Saved entries
═══

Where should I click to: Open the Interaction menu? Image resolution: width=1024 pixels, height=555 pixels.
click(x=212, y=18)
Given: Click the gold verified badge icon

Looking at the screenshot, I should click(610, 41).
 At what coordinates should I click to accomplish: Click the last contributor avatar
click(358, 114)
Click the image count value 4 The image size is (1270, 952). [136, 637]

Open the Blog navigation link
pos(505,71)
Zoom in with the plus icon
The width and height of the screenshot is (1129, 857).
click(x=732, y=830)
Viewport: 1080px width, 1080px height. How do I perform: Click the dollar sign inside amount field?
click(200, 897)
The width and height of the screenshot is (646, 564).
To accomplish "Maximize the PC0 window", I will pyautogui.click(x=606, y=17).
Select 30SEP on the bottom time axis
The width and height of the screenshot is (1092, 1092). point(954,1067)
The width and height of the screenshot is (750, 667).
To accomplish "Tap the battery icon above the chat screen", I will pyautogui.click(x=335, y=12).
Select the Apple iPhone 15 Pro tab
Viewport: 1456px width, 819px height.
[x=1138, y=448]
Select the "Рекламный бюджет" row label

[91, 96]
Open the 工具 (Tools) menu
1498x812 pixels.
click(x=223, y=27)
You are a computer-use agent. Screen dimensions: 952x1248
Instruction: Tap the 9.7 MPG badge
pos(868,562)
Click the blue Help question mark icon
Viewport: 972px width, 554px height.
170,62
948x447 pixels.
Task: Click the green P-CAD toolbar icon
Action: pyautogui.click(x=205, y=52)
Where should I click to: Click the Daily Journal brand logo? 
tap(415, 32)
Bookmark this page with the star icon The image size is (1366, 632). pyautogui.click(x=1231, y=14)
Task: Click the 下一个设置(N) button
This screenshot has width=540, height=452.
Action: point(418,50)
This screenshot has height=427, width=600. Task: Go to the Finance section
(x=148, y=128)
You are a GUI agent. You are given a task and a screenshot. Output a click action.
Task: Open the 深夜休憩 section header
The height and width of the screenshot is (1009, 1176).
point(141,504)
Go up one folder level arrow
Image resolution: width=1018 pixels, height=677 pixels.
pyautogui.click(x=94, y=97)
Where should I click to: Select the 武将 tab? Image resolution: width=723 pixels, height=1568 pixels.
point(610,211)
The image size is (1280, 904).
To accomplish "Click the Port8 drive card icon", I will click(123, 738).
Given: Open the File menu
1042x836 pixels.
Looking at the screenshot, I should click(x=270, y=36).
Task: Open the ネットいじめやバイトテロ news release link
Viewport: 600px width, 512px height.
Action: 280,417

═══

**WORK TASK:**
Where a line of the entries contains the word "with", copy that line.

**RESULT OF THE EXERCISE:**
Zoom in with the plus icon
Bookmark this page with the star icon The image size is (1366, 632). pyautogui.click(x=1231, y=14)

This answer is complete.